ASSIGNMENT 1:
Translate the sentence "This selective process allows rabies to adapt to new host species." from the rabies research summaries into Spanish.
ASSIGNMENT 2:
Answer these questions from the rabies research summaries:
(a) From which two tissues of the European fox did Kissi et al. first obtain gene sequences?
(b) How many animal rhabdoviruses had their G protein sequences aligned by Walker and Kongsuwan?
(c) How many veterinary students received preexposure vaccinations in the study by Jaijaroensup et al.?
ASSIGNMENT 3:
According to the rabies research summaries, what process allows rabies to adapt to new host species? Answer in one to three sentences.

PROVIDED TEXT:
Dynamics of rabies virus quasispecies

A study of the quasispecies structure of the nucleoprotein and glycoprotein genes of rabies virus explored how the rabies virus may adapt and infect new hosts through mutations and genetic rearrangements. 'Quasispecies' is a term used when a virus exhibits heterogenous population structure within a single individual. Kissi et al. obtained gene sequences from the brain and salivary glands of a European fox, and then from mice, dogs, cats, and cell culture after allowing for serial infection. At the quasispecies level, two mechanisms of evolution were found: accumulation of limited mutations with no replacement, and rapid elective overgrowth of certain favored variants. This selective process allows rabies to adapt to new host species. This investigation also supported previous findings that when large virus populations are used in passages, subtle replicative differences only affect long-term dominance of virus subpopulations.
(Kissi et al., 1999)

Structural model of rhabdovirus glycoproteins

Walker and Kongsuwan aligned the G protein sequences of fourteen animal rhabdoviruses. Their analysis indicates that the structural features of the G protein have been highly preserved. Some of the preserved features include cysteine residues, antigenic sites, and elements of secondary structures. The pattern of cysteine residue preservation was used to suggest a model for the G protein structure. This predicted structure accounts for preservation of conformational antigenic sites and supports genus-specific variations.
(Walker and Kongsuwan, 1999)

Postexposure booster injections

In this study, Jaijaroensup et al. administered preexposure purified chick embryo rabies vaccinations to 138 veterinary students. One group received intradermal vaccinations, and the other group received intramuscular vaccinations. After one year, the students received booster injections. The students who had received intradermal vaccinations had lower postexposure booster antibody responses than the students who had received intramuscular vaccinations. In addition, while all the students had antibody titers above the recommended level of 0.5 IU/mL at the time of the booster, residual neutralizing antibodies were significantly higher in the intramuscular group. The authors concluded that subjects receiving intradermal vaccinations may not be fully protected during the first five days after exposure.
(Jaijaroensup et al., 1999)

MATERIAL SUPPLIED:
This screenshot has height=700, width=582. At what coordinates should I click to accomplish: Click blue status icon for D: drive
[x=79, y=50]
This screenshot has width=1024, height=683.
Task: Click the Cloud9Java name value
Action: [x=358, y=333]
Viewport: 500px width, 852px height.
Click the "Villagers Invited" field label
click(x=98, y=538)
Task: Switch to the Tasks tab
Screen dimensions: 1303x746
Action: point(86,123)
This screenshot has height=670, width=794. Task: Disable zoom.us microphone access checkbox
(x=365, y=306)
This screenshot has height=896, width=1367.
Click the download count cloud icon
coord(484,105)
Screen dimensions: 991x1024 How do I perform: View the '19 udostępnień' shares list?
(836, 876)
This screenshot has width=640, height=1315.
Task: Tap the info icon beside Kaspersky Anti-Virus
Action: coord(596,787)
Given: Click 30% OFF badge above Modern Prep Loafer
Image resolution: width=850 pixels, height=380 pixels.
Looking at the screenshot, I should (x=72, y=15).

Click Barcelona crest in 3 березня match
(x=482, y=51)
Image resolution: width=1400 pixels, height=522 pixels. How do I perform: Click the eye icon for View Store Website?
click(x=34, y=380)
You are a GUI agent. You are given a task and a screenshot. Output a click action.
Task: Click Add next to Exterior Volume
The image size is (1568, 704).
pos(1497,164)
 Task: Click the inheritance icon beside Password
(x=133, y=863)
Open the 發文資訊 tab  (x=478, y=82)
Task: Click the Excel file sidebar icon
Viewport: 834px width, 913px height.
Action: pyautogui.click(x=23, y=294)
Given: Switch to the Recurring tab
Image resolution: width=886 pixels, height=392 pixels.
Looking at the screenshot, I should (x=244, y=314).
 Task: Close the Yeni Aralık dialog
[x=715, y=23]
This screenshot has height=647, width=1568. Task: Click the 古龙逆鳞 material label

EXERCISE SOLUTION 1:
Este proceso selectivo permite que la rabia se adapte a nuevas especies hospedadoras.

EXERCISE SOLUTION 2:
(a) The brain and the salivary glands.
(b) Fourteen.
(c) 138.

EXERCISE SOLUTION 3:
Rabies adapts to new host species through a selective process in which certain favored variants rapidly overgrow the others. This was one of two evolutionary mechanisms found at the quasispecies level. The other was the accumulation of limited mutations with no replacement.